TASK ITEM →
Please keep to the lines below from the one with "Shop by Brand (233, 112)" through the one with "Terms of Service (48, 2348)", and restate them word for word, ends included.

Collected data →
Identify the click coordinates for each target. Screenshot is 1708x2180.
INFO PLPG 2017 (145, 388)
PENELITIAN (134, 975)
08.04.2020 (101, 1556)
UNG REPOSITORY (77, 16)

---

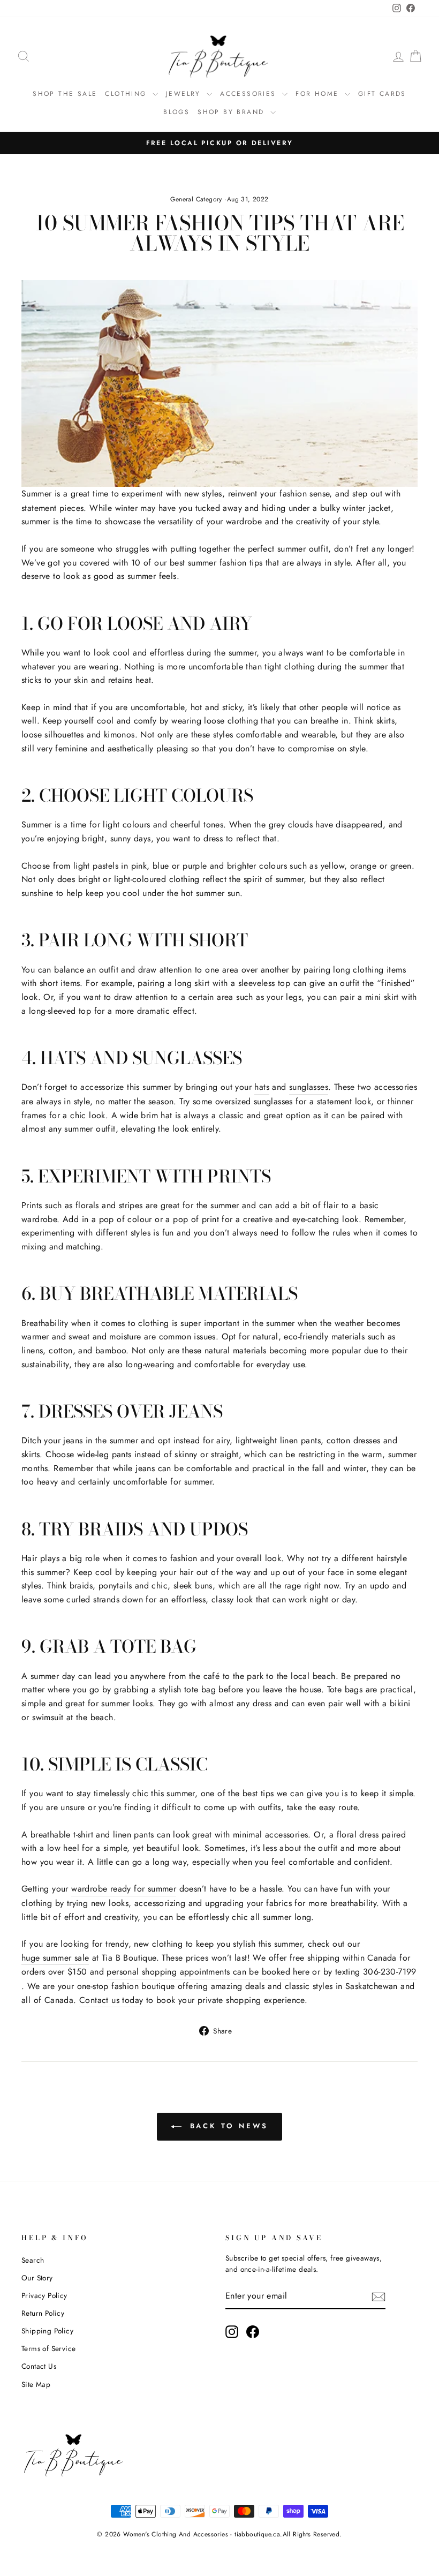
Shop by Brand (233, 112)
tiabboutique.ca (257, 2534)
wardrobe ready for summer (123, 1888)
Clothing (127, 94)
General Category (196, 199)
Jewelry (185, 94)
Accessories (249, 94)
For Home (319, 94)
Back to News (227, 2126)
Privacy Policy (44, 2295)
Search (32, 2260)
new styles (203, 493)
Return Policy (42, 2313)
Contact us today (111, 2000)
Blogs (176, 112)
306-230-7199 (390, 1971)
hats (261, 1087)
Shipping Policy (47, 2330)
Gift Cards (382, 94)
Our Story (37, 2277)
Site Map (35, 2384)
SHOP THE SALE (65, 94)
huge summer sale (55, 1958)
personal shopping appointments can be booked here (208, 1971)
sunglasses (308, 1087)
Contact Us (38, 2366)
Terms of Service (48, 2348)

--

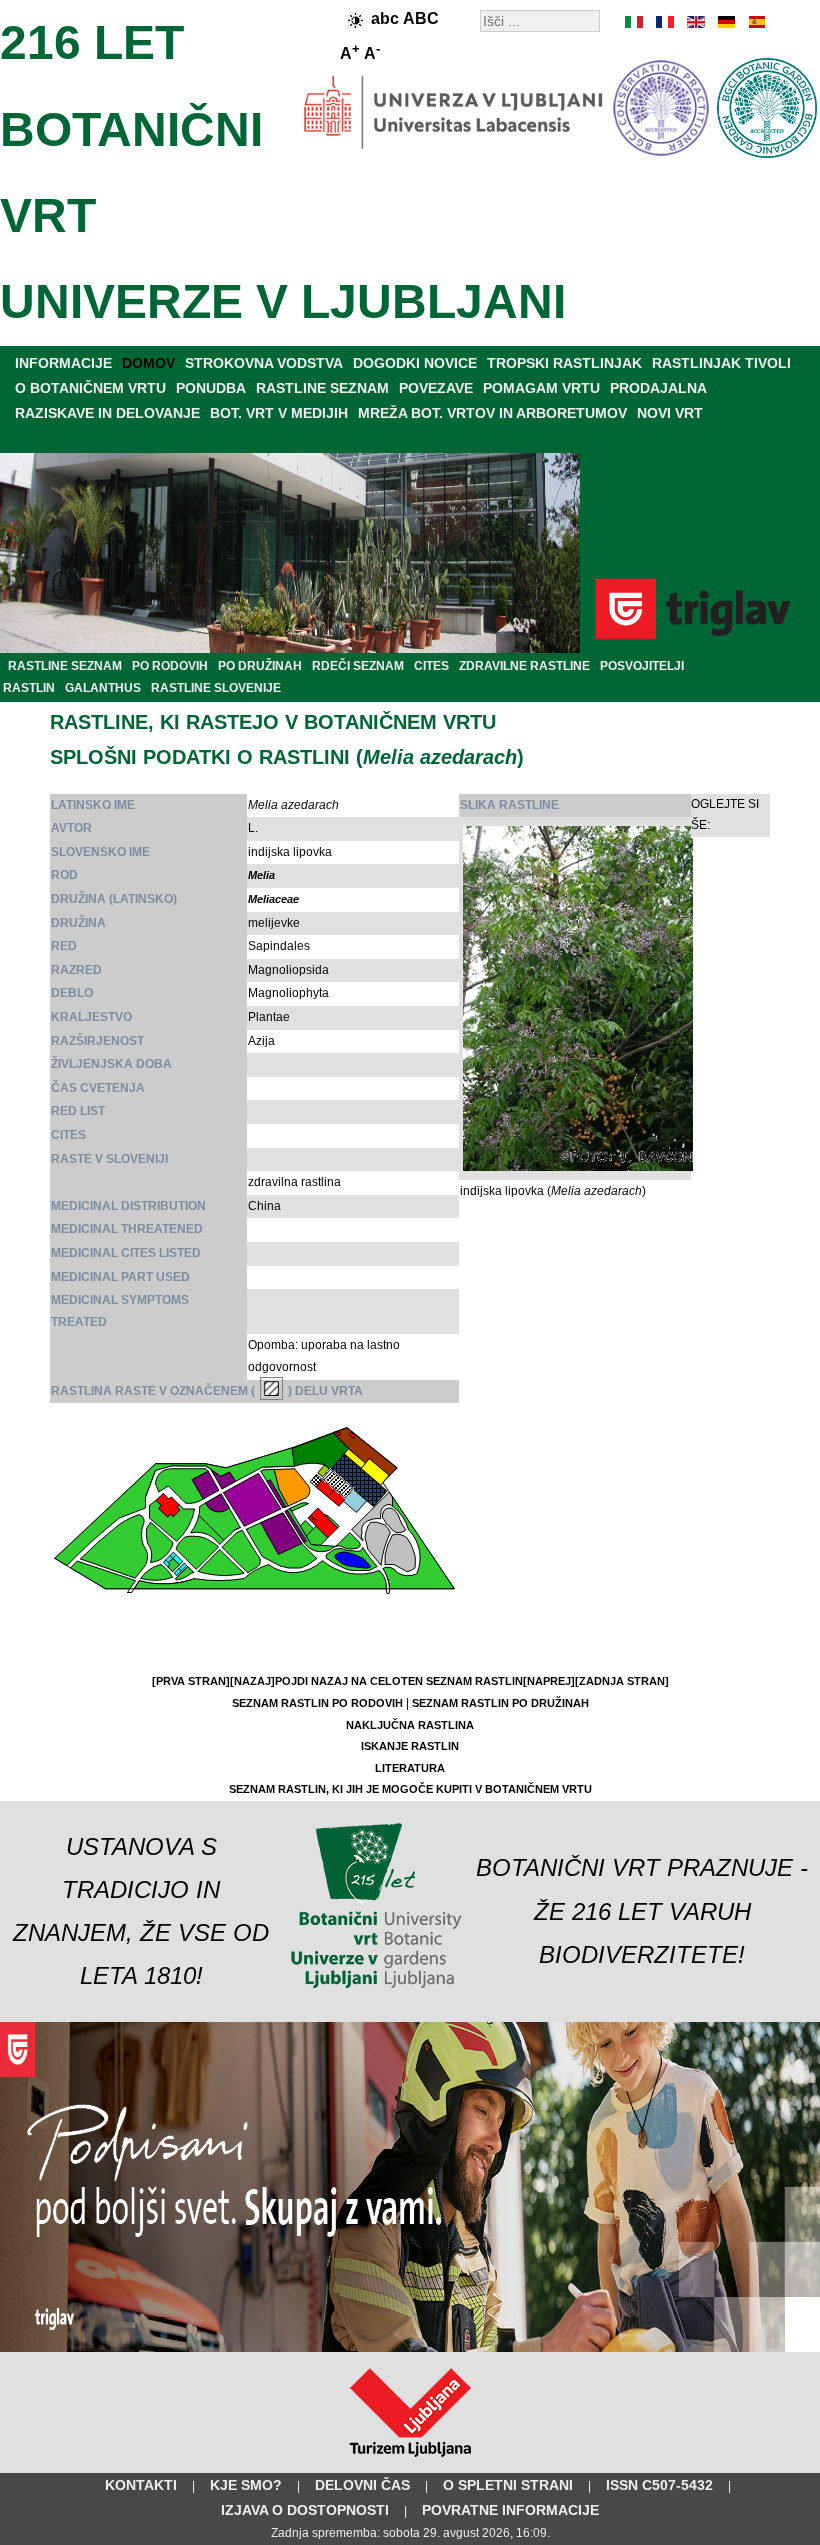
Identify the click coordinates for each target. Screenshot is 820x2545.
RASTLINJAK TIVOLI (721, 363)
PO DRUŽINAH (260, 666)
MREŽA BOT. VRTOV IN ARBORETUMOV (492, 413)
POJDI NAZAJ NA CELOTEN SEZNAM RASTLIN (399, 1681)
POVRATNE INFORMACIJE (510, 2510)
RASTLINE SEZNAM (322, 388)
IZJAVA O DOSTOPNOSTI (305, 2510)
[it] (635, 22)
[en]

WRITTEN RESPONSE →
Shop by Brand (233, 112)
tiabboutique.ca (257, 2534)
wardrobe ready for summer (123, 1888)
Clothing (127, 94)
General Category (196, 199)
Jewelry (185, 94)
Accessories (249, 94)
For Home (319, 94)
Back to News (227, 2126)
Privacy Policy (44, 2295)
Search (32, 2260)
new styles (203, 493)
Return Policy (42, 2313)
Contact us today (111, 2000)
Blogs (176, 112)
306-230-7199 (390, 1971)
hats (261, 1087)
Shipping Policy (47, 2330)
Gift Cards (382, 94)
Our Story (37, 2277)
Site Map (35, 2384)
SHOP THE SALE (65, 94)
huge summer sale (55, 1958)
personal shopping appointments can be booked here (208, 1971)
sunglasses (308, 1087)
Contact Us (38, 2366)
Terms of Service (48, 2348)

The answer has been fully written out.